▶ PROBLEM DETAILS
Output the lines of the records as a Markdown table with the columns "Row" and "Line", starting at the line containing "The height and" and ending at the line containing "504x282 pixels.", omitting blank lines and leaving out the pictures.

***** RECORDS FOR THIS TASK *****

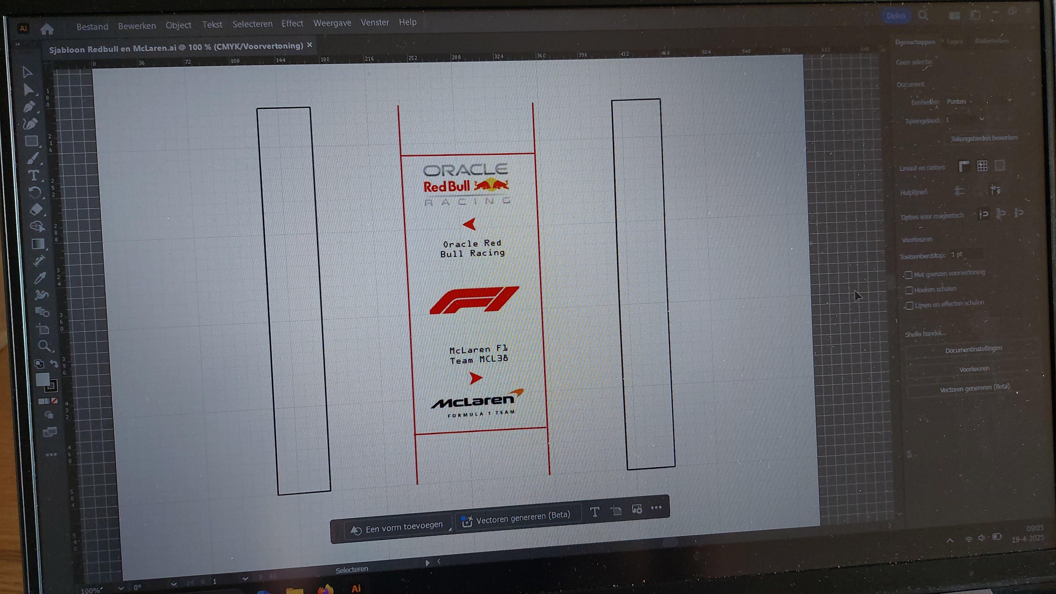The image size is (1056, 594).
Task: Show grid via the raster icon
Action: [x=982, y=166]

*****
***** RECORDS FOR THIS TASK *****

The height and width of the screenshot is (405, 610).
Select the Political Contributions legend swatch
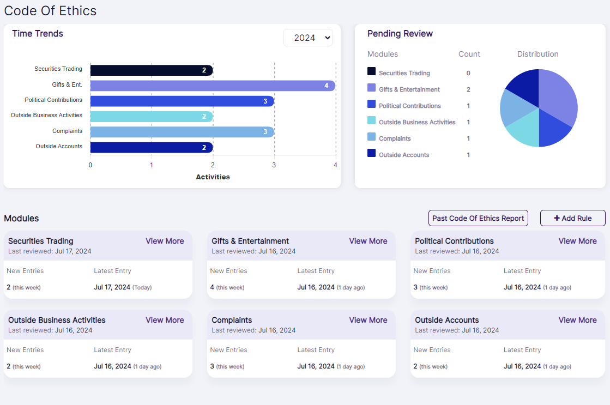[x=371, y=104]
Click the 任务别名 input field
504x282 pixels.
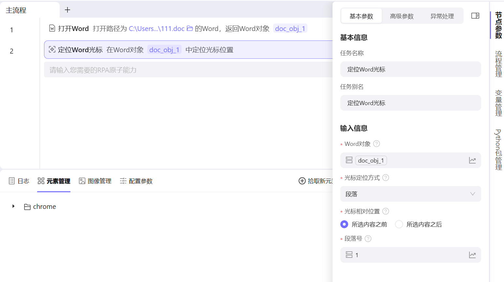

*****
***** RECORDS FOR THIS TASK *****

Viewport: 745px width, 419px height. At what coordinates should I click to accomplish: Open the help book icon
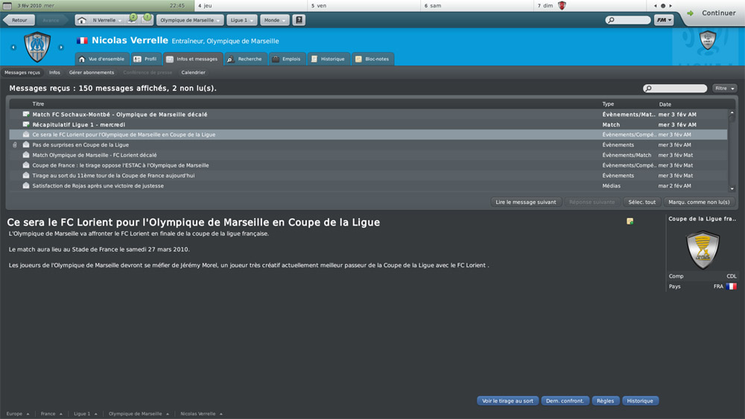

*****

▶ ANSWER TO THE TASK
| Row | Line |
|---|---|
| 1 | The height and width of the screenshot is (405, 610). |
| 2 | Select the Political Contributions legend swatch |
| 3 | [x=371, y=104] |
| 4 | Click the 任务别名 input field |
| 5 | 504x282 pixels. |